[Pixel coordinate grounding data]
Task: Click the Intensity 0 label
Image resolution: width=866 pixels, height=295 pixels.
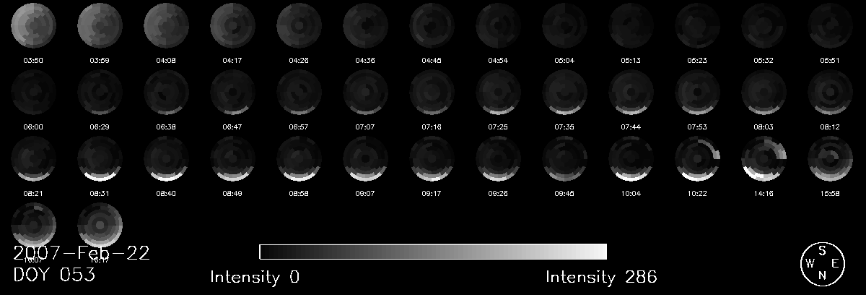Action: [254, 277]
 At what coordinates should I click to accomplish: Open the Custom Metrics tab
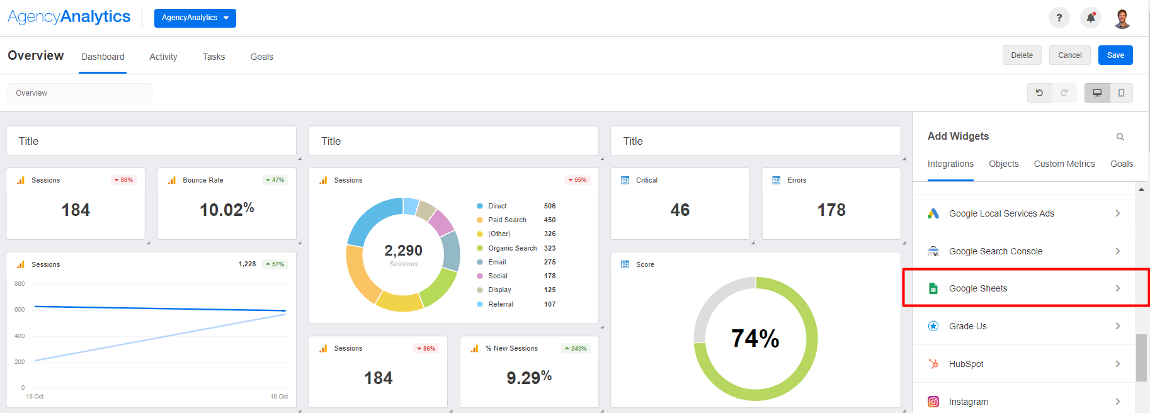(1064, 164)
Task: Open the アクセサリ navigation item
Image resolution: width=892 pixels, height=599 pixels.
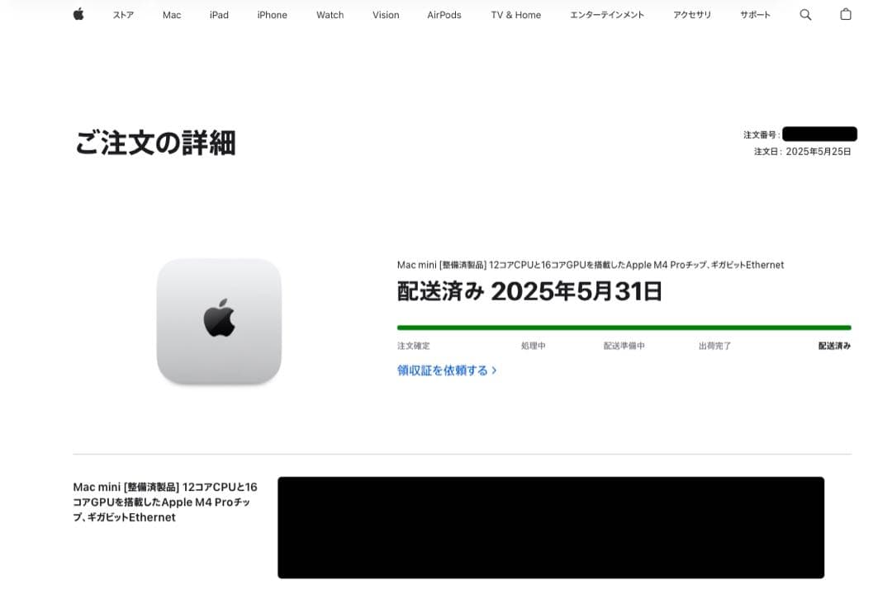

## Exercise prompt:
Look through the entries above and report each line where the string "Task" occurs.

## Answer to the exercise:
Task: Click the Intensity 0 label
Task: Open the アクセサリ navigation item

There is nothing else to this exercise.